-->

How to Build a Scalable Low-Latency Streaming Solution

Article Featured Image

Low-Latency HLS

Many streamers are using HTTP Live Streaming (HLS) today, particularly those focused on iOS devices, which don’t support other protocols. Some of us may be using a mix of Dash or HLS, but if you want to support one format today, you're using HLS because the iOS devices only support HLS. Given how effective chunk-transfer encoding is in the DASH world, we should mimic that approach on the HLS manifest side.

Periscope open-sourced this approach on top of HLS in the Periscope application. Twitch does it as well. Doing so  involves a lot of the same mechanisms, such being able to pre-request segments that don't exist yet or half-exist, and using chunk transfer to feed bytes into the player playback before the segment is done.

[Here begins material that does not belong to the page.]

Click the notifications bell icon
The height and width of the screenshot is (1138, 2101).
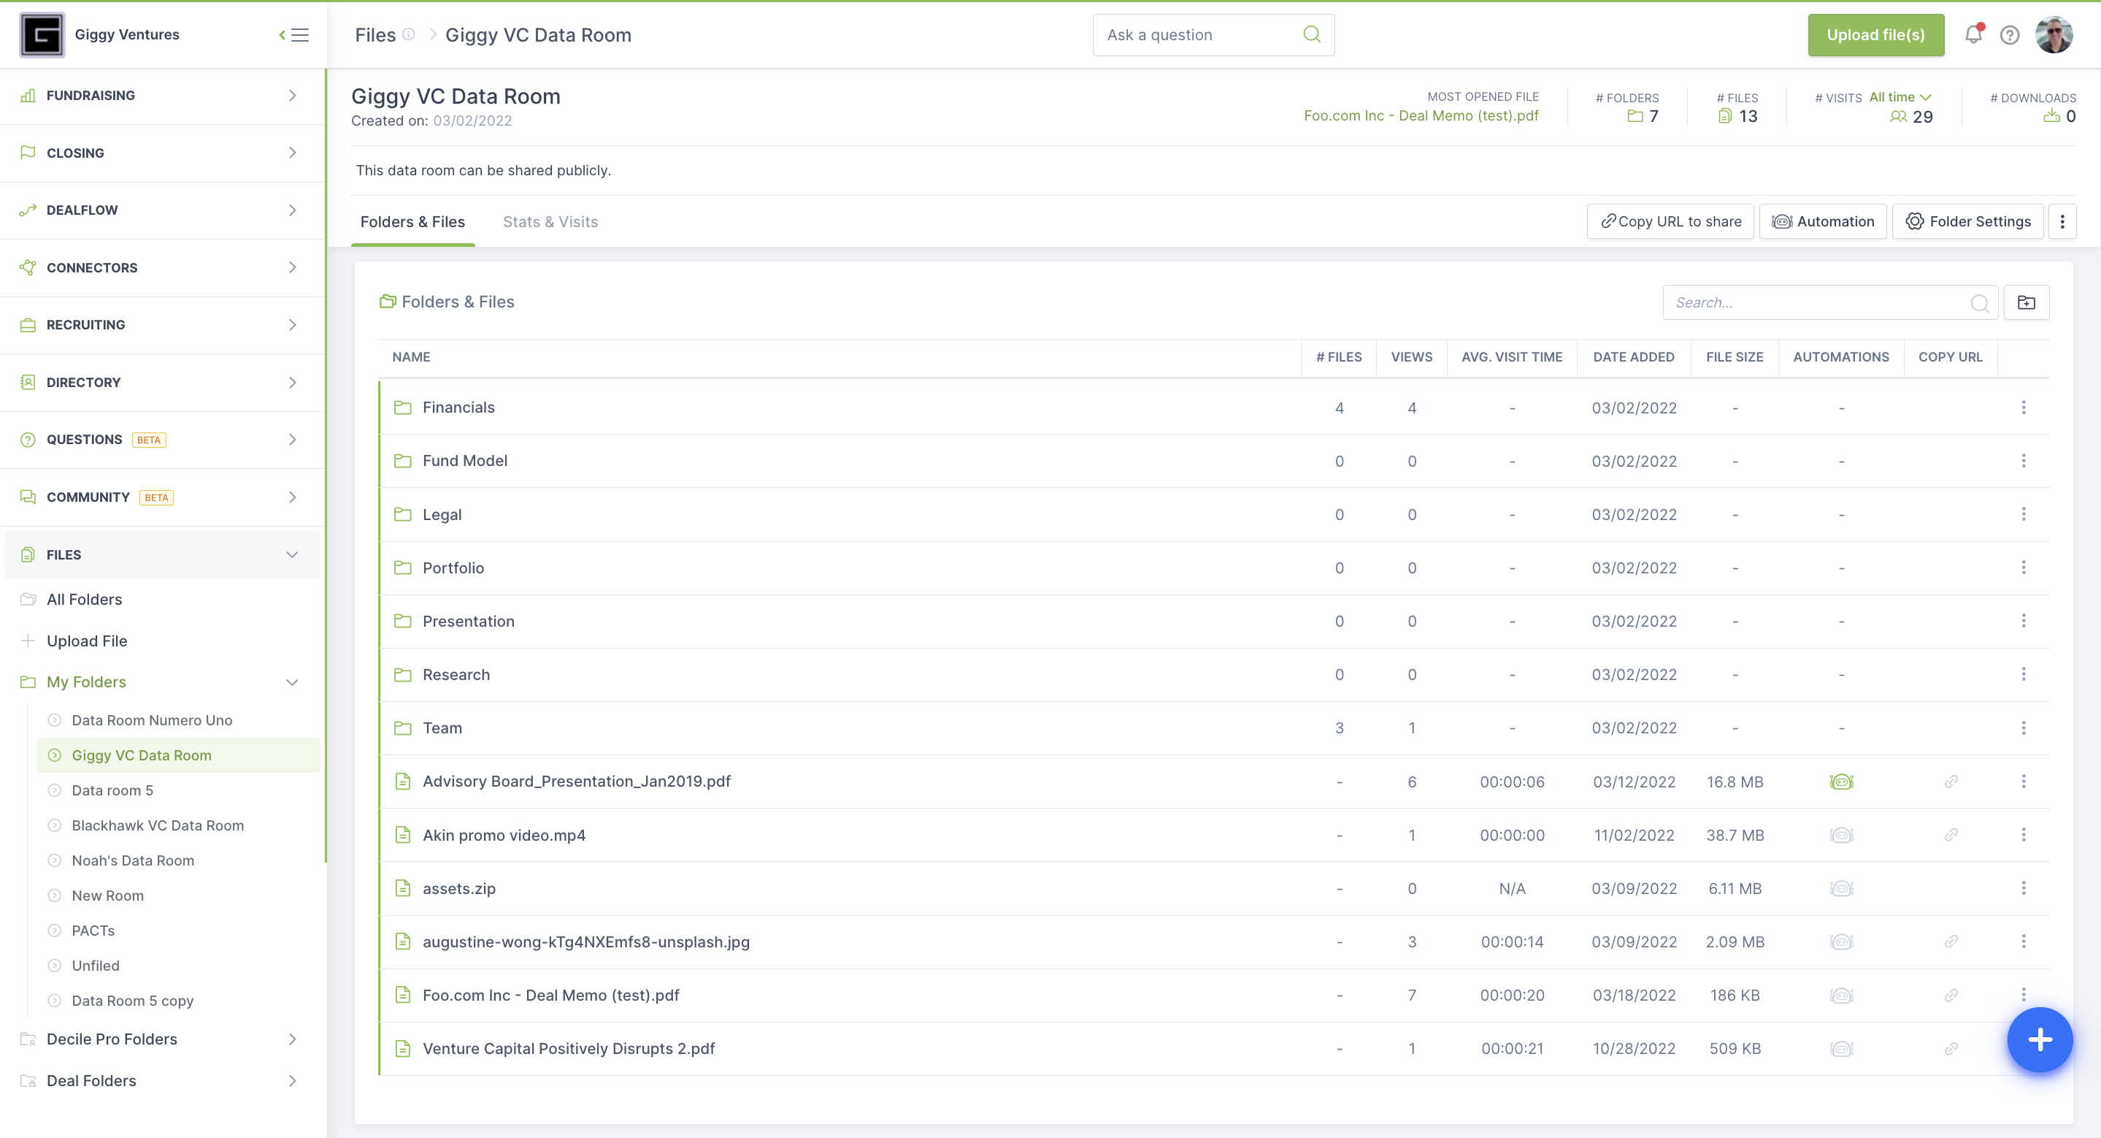[1973, 33]
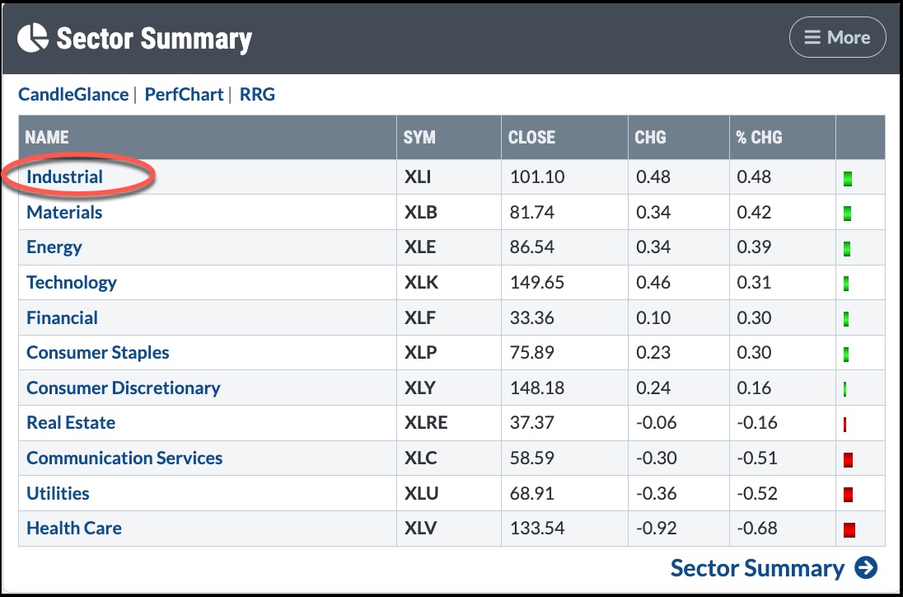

As this community version of low-latency HLS was being solidified, Apple came out with their own approach. Instead of relying on chunk-transfer streaming, Apple’s version takes segments and chops them up into even smaller parts that the player can request a lot more rapidly. This gives players half-second segments they can start playing as soon as one is downloaded.

The reason Apple didn’t go the chunk-transfer route, as I understand it, is that each of these parts is still delivered at live speed. This means you can actually measure those parts, assess the network speed, and make decisions about how to adapt.

The downside of Apple LL-HLS is that to get latency down to sub-4 seconds or even 2 seconds, it requires some modern networking features. It relies heavily on two parts of HTTP/2. One is a persistent connection that the browser or device can make using H2 to make lots of these little requests without a ton of overhead of those requests.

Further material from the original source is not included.